A new study raises a provocative question: Is radiation dose from medical imaging exams too low? The authors propose in a paper in Nature’s Communications Medicine that lowering radiation dose too much negatively impacts patient care by making exams less diagnostic. But radiation dose experts are pushing back on the claim.
Efforts to minimize medical radiation dose are almost as old as radiology itself.
- The arrival of CT in the 1970s saw a sharp rise in radiation dose exposure, but a series of radiation overdose incidents in the 2000s spurred new efforts to monitor and reduce dose.
Today, CT radiation doses are remarkably low, with some ultra-low-dose protocols enabling exams at levels below 1 mSv – only slightly higher than a chest X-ray at 0.1 mSv.
- Driving the decline are technologies like iterative data reconstruction, photon-counting CT, and protocol optimization, while dose could be lowered even further thanks to AI-based reconstruction techniques.
What’s more, CMS this year is launching new dose reporting quality measures designed to reward radiology practices for tracking and reporting radiation dose.

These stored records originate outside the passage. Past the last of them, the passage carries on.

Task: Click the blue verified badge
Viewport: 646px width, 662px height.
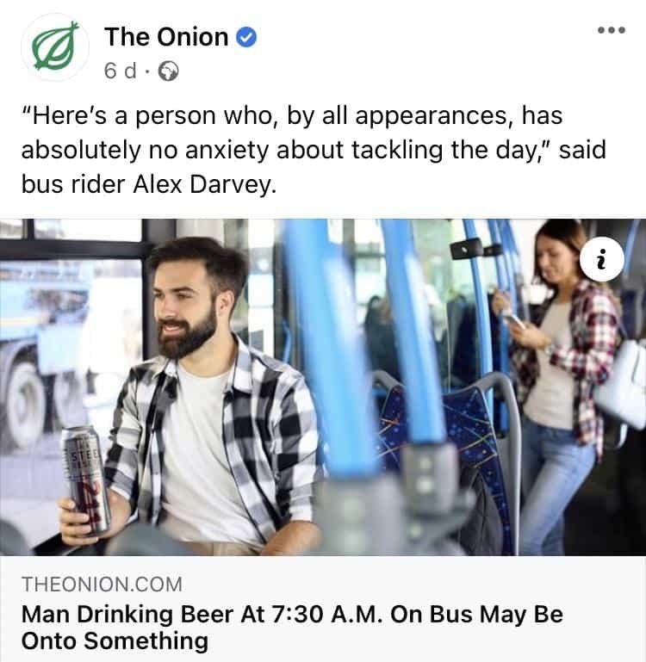Action: [x=248, y=37]
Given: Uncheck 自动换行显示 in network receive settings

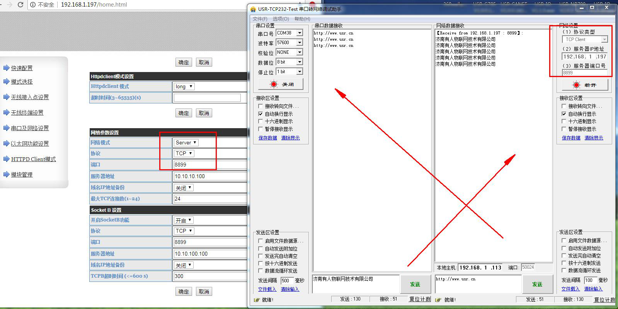Looking at the screenshot, I should point(564,114).
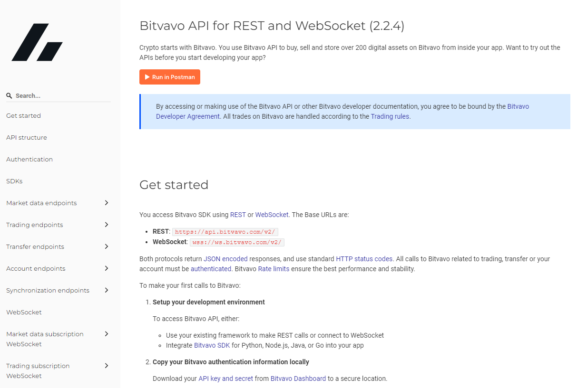Click the search magnifier icon

click(x=9, y=95)
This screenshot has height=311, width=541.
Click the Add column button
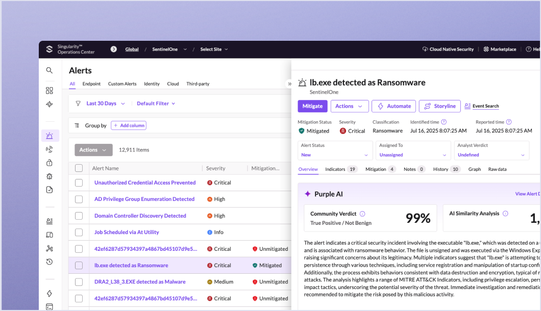click(129, 125)
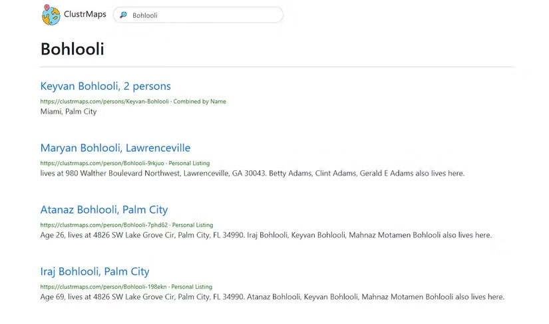The image size is (549, 324).
Task: Click the ClustrMaps brand name text
Action: [85, 15]
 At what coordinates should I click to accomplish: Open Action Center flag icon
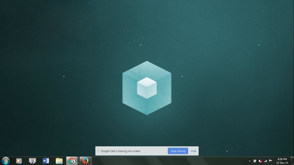click(x=270, y=161)
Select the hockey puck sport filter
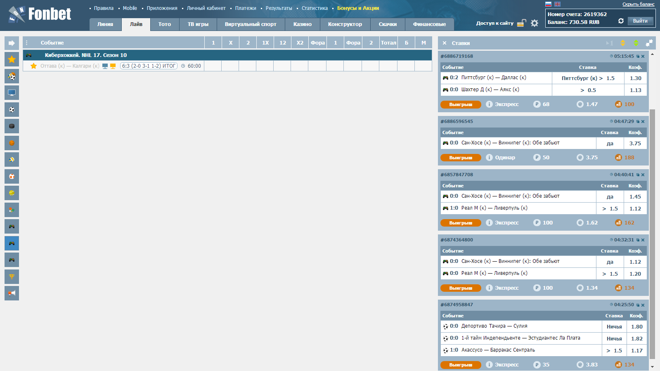This screenshot has width=660, height=371. [x=12, y=126]
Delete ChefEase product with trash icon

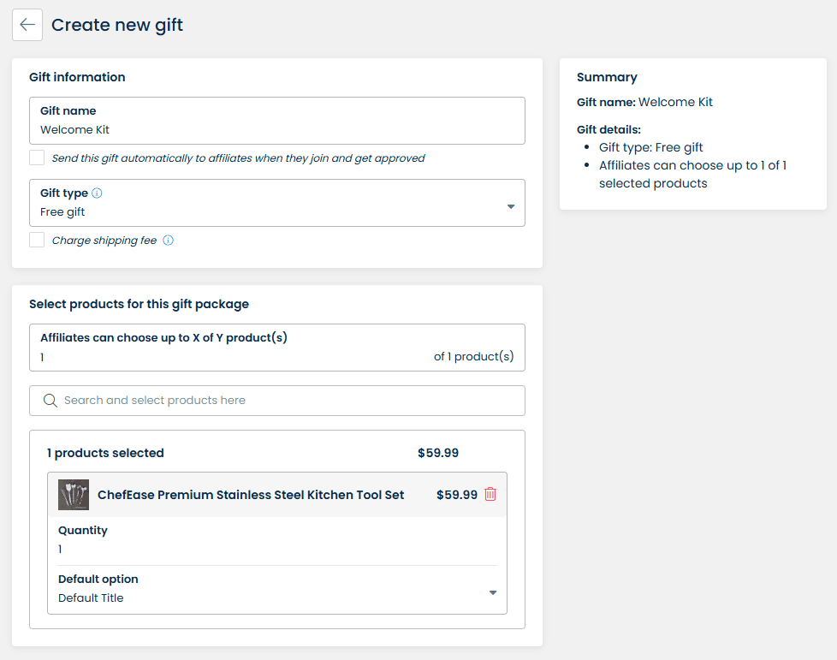(490, 494)
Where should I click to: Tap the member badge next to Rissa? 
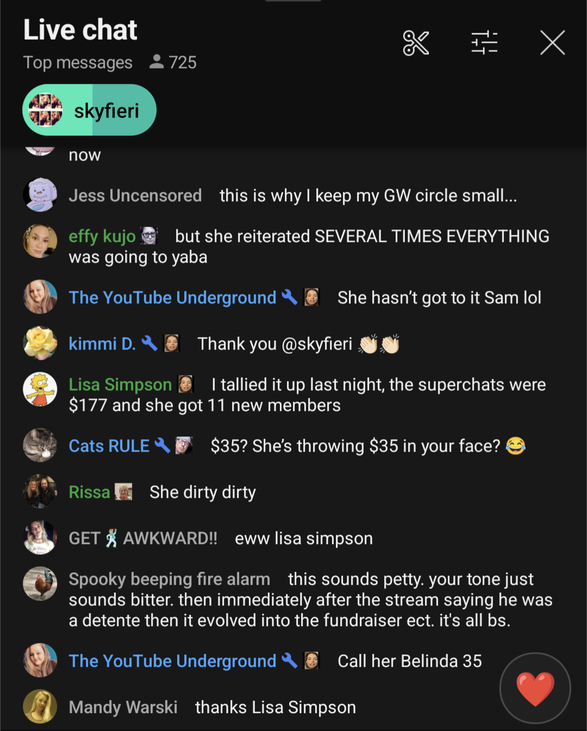coord(123,492)
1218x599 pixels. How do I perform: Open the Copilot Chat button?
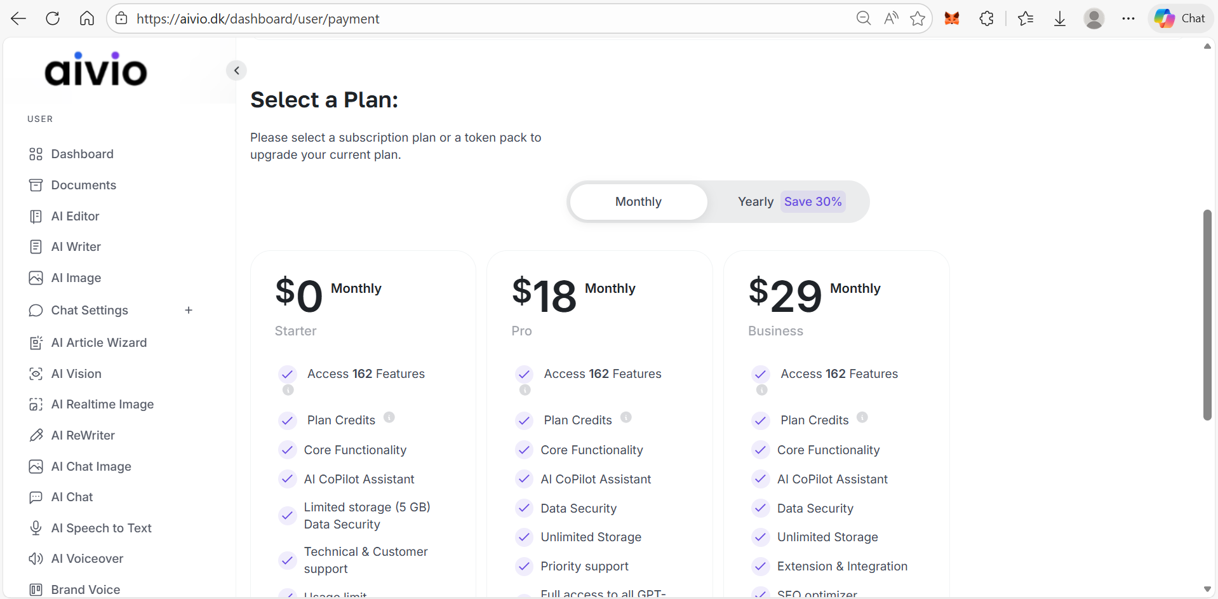tap(1181, 18)
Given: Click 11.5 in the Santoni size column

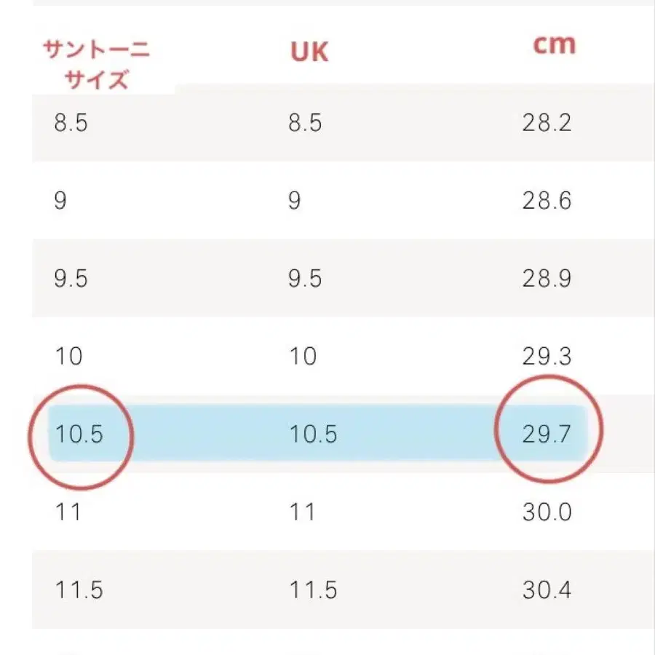Looking at the screenshot, I should [79, 590].
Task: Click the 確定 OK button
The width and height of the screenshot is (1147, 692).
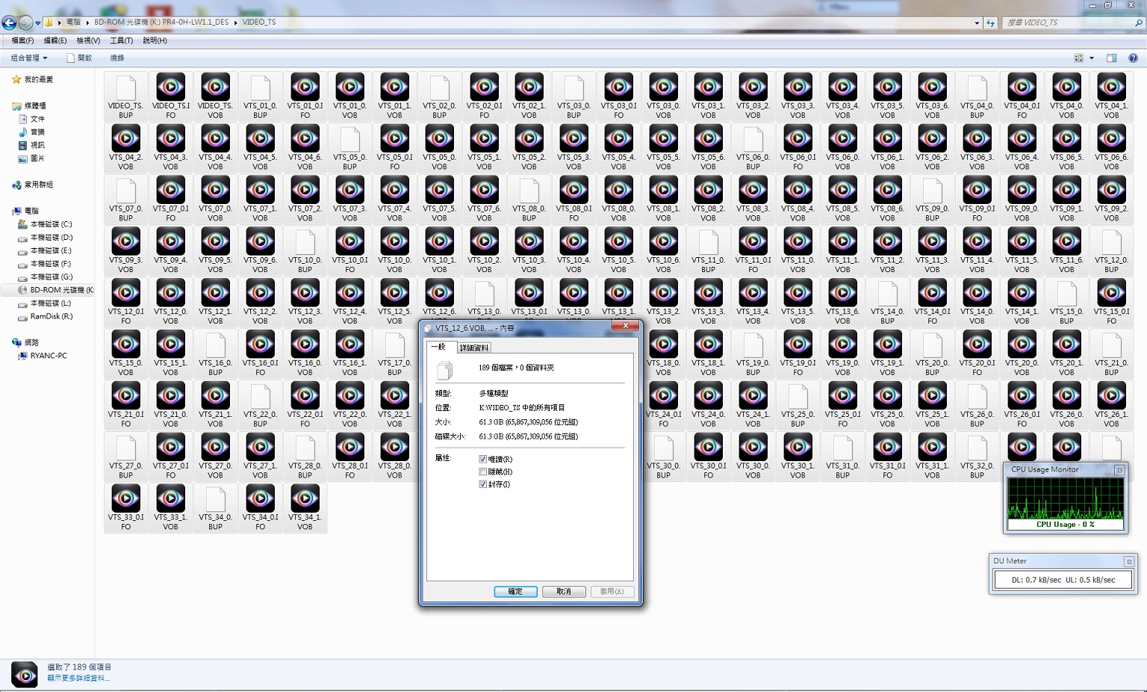Action: coord(515,591)
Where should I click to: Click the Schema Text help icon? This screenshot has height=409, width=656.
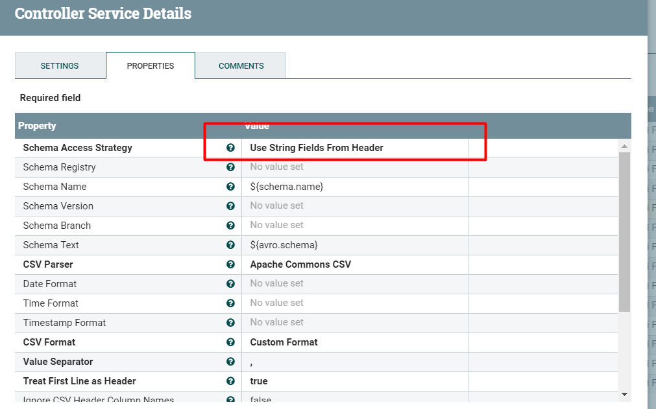click(230, 245)
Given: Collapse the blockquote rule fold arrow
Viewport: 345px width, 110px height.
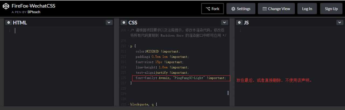Looking at the screenshot, I should click(129, 104).
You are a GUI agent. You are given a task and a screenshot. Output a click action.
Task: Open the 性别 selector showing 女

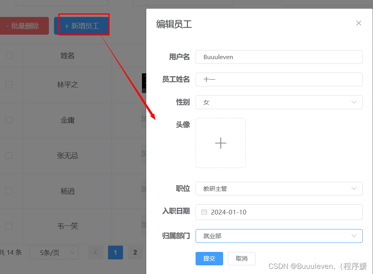tap(279, 102)
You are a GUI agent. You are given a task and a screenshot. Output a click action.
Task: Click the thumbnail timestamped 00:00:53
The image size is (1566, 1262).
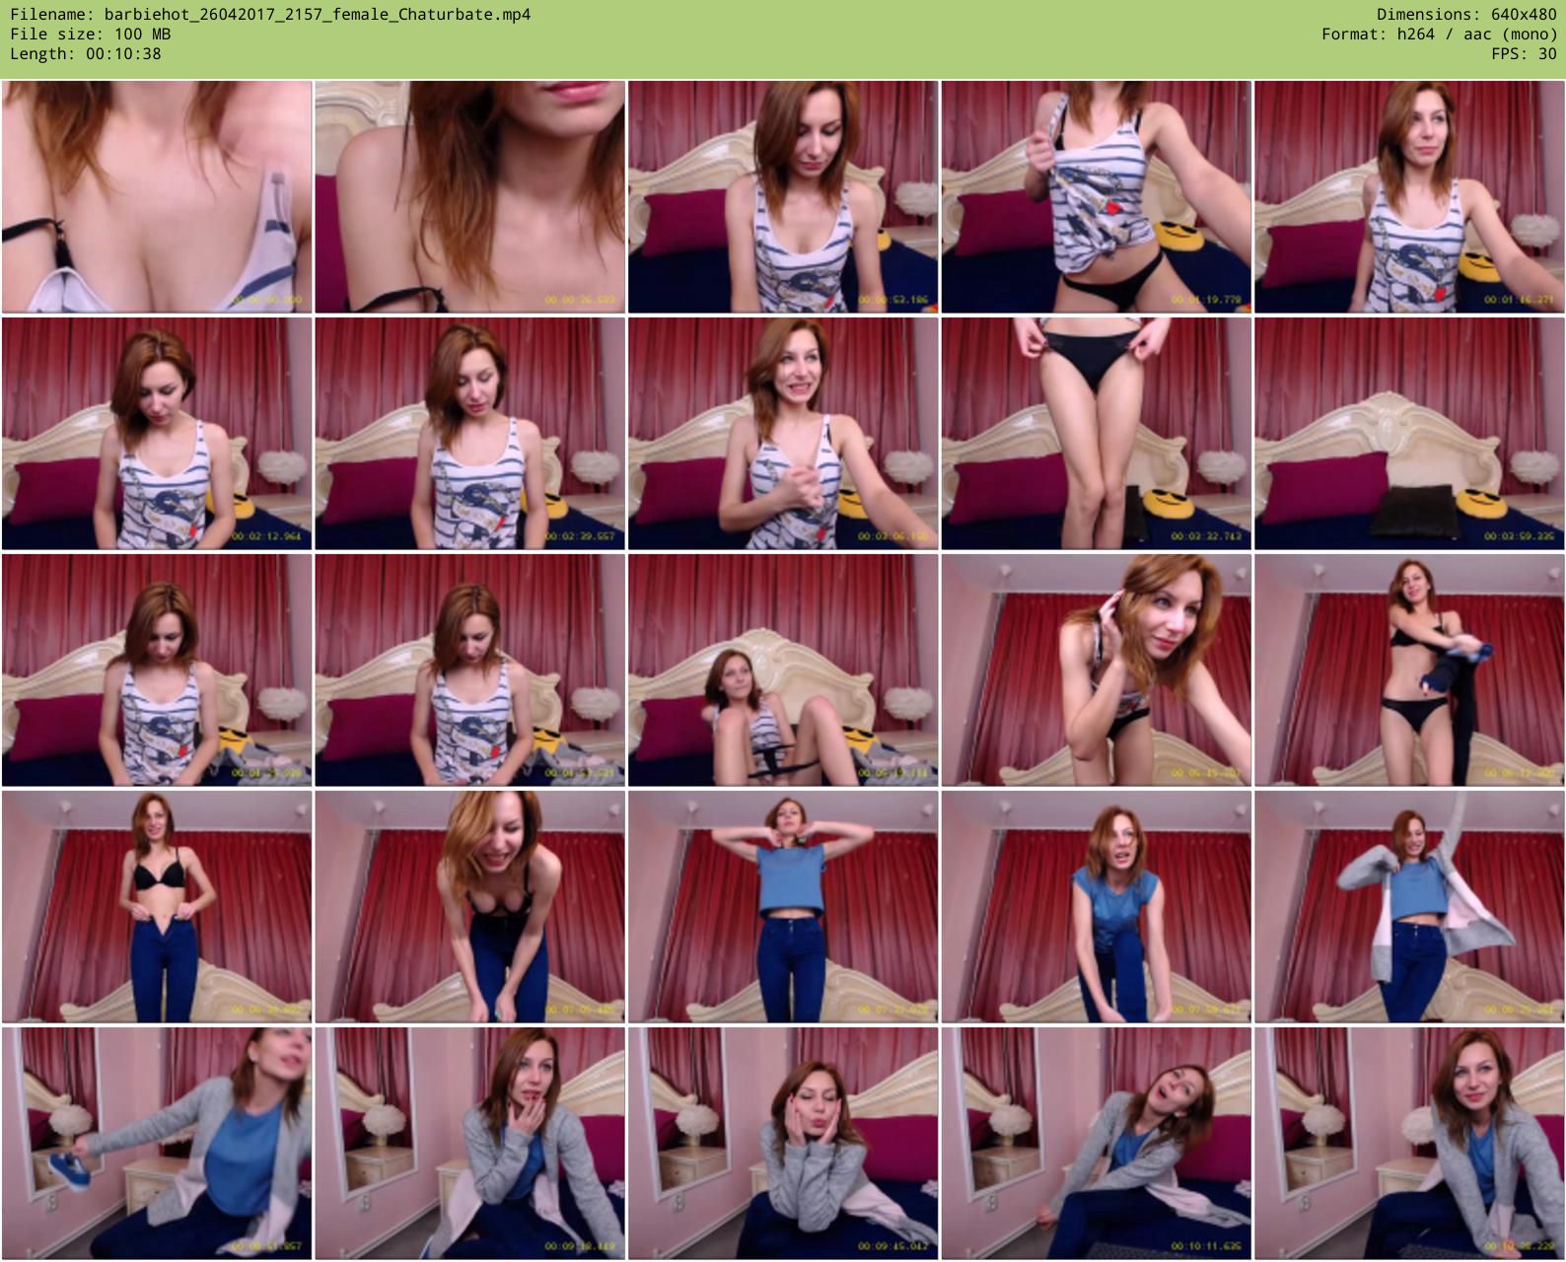(x=783, y=196)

- Imaging practices will be able to secure additional reimbursement by complying with an electronic clinical quality measure (eCQM), CMS1074v2, issued by CMS to reduce excessive CT dose exposure.
That brings us to the new paper. Researchers from Duke University developed a statistical model that they believe balances radiation risk from imaging exams with imaging’s clinical benefit.
- They created a “detectability index” to quantify the benefit of imaging’s precise characterization of disease – which could lead to misdiagnosis if pathology isn’t adequately visualized – and weigh it against the lifetime cancer risk from an exam.
They then tested the model in a simulated dataset of 1M liver cancer patients, finding …
- The clinical risk of lower dose outweighed the radiation risk by 400%.
- Radiation dose should be increased for over 90% of abdominal CT scans under their formula.
But pushing back against the paper are advocates for radiation dose reduction, including radiologist Rebecca Smith-Bindman, MD, of UCSF.
- She points out that the use of imaging continues to grow exponentially, with little evidence to justify its benefit for many uses, and therefore every effort should be taken to minimize harms like radiation risk.
The Takeaway
The new paper shows that even concepts thought to be self-evident – like the benefit of radiation dose reduction – can still be open to debate. Time will tell whether the new paper gains traction in the discussion over radiation dose management.